The solution they devised, however, had a legacy–a long and sometimes problem­atic legacy. The Constitution adopted in 1787 left the federal government without any clear power or mechanism, other than through constitutional amendment, to institute a national conception of voting rights, to express a national vision of democracy. Al­though the Constitution was promulgated in the name of “We, the people of the United States,” the individual states retained the power to define just who “the peo­ple” were. Stated somewhat differently, citizenship in the new nation-controlled by the federal government – was divorced from the right to vote, a fact that was to have significant repercussions for almost two centuries.

Also problematic – in the long run – was the Constitution’s failure to guarantee to any Americans the right to vote for the highest office in the land, the presidency of the United States. Presidents were to be chosen through a complex mechanism that later came to be known as the “Electoral College.” “Electors” in each state were to meet and cast ballots for two persons, and those ballots were to be transmitted to Congress, where they would be opened and counted: the person receiving the largest number of votes would be elected president and the runner-up would become vice­ president (C2.1.3).

But the Constitution left entirely to state legislatures the question of how the electors themselves would be chosen. Article 2, section 1 specified that “each State shall appoint, in such Manner as the Legislature thereof may direct, a Number of Electors, equal to the whole Number of Senators and Representatives to which the State may be entitled in the Congress” (C2.1.2). The states were not required to hold popular elections to choose presi­dential electors, and state legislatures could, whenever they wished, change the “manner” of appointing electors. Not surprisingly, during the early years of the republic, some state legislatures chose presidential electors by themselves, leaving the people of their states no role whatsoever in determining who would wield the executive power of the new federal government.

The American Revolution, in sum, produced modest, but only modest, gains, in the formal democratization of politics. In more than a third of the states, colonial re­strictions on suffrage (or close approximations thereof) remained in force; elsewhere the suffrage was broadened, in some places significantly, in others not. Overall, the proportion of adult men who could vote in 1787 was surely higher than it had been in 1767, yet the shift was hardly dramatic, in part because changes in the laws were partially offset by socioeconomic shifts that increased the number of propertyless men. By 1790, according to most estimates, roughly 60 to 70 percent of adult white men (and very few others) could vote.

Yet the contribution of the revolution went beyond the legal changes etched in the state constitutions. The experience of the revolution – the political and military trauma of breaking with a sovereign power, fighting a war, and creating a new state – served to crack the ideological framework that had upheld and justified a limited suffrage.
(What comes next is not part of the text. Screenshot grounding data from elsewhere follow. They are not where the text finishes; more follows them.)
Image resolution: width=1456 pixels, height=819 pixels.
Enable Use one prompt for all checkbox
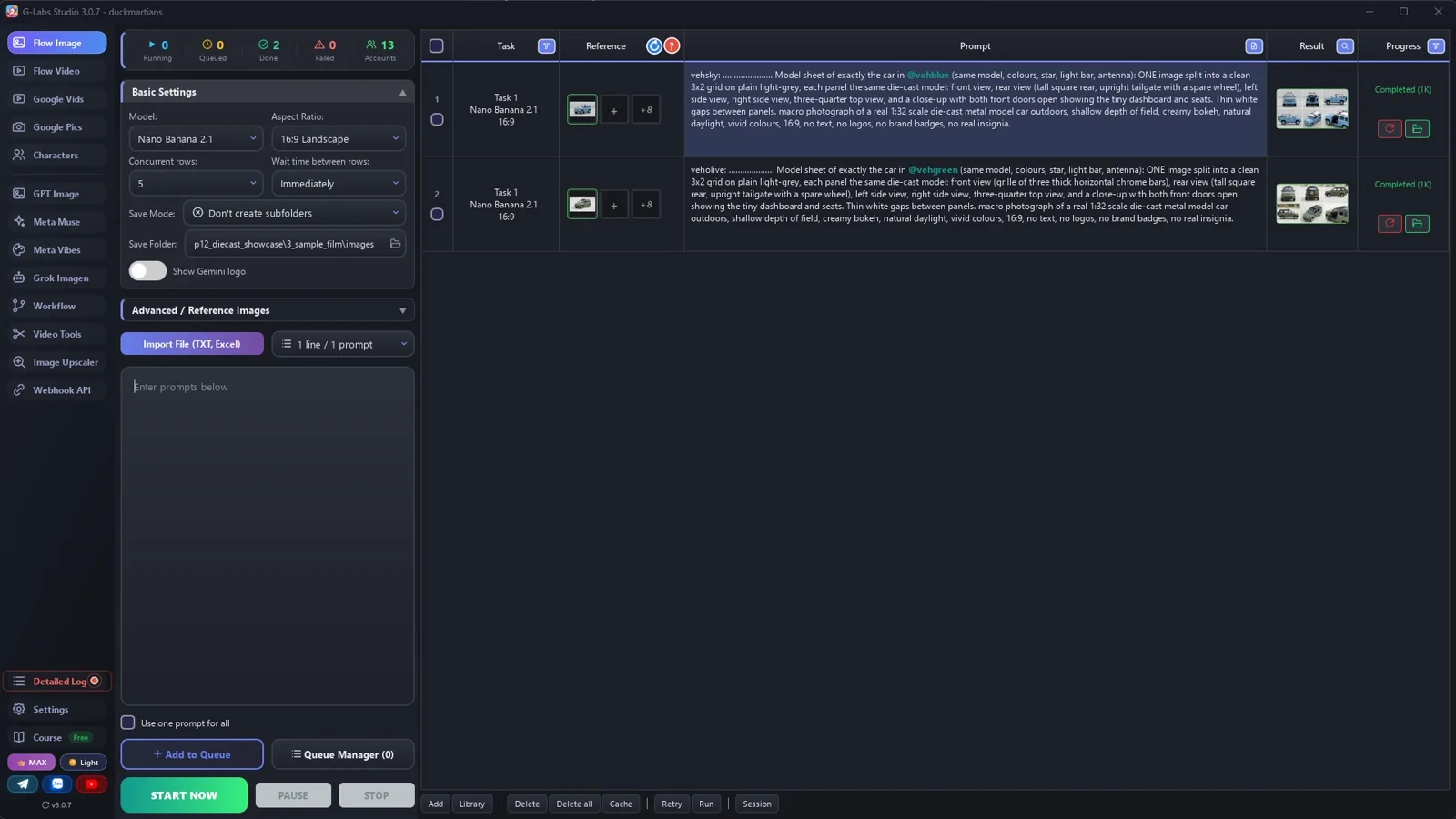click(127, 723)
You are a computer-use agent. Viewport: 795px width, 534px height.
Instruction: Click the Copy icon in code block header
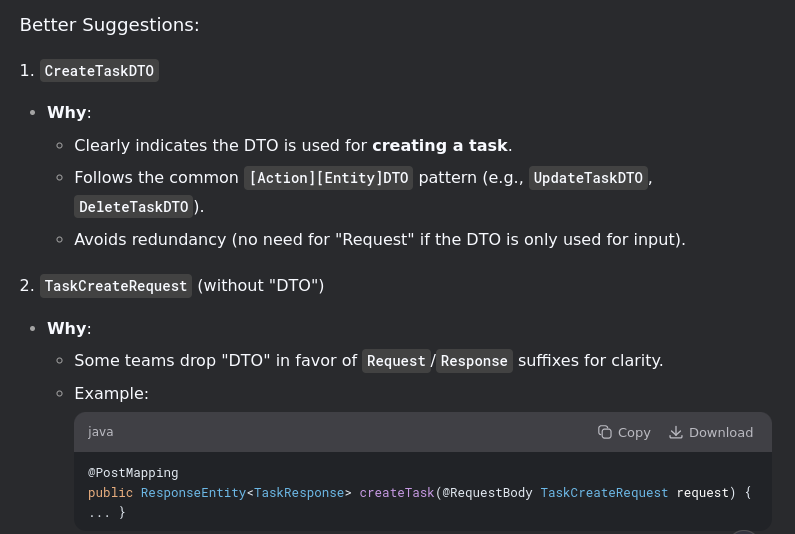[604, 432]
The concept of virtual representation was undermined; the notion that a legitimate govern­ment required the “consent” of the governed became a staple of political thought; and a new, contagious language of rights and equality was widely heard.

For many partici­pants, values and principles at the heart of the revolution were difficult to reconcile with the practice of denying voting rights to men simply because they were poor or African American. At the same time, the experience of fighting a long and drawn-out war, with a popular rather than professional army, illuminated the importance of the “common people” to the fate of the new nation. By the end of the revolution, the policy of keep­ing those common people from the polls had become significantly harder to defend than it had been in 1770.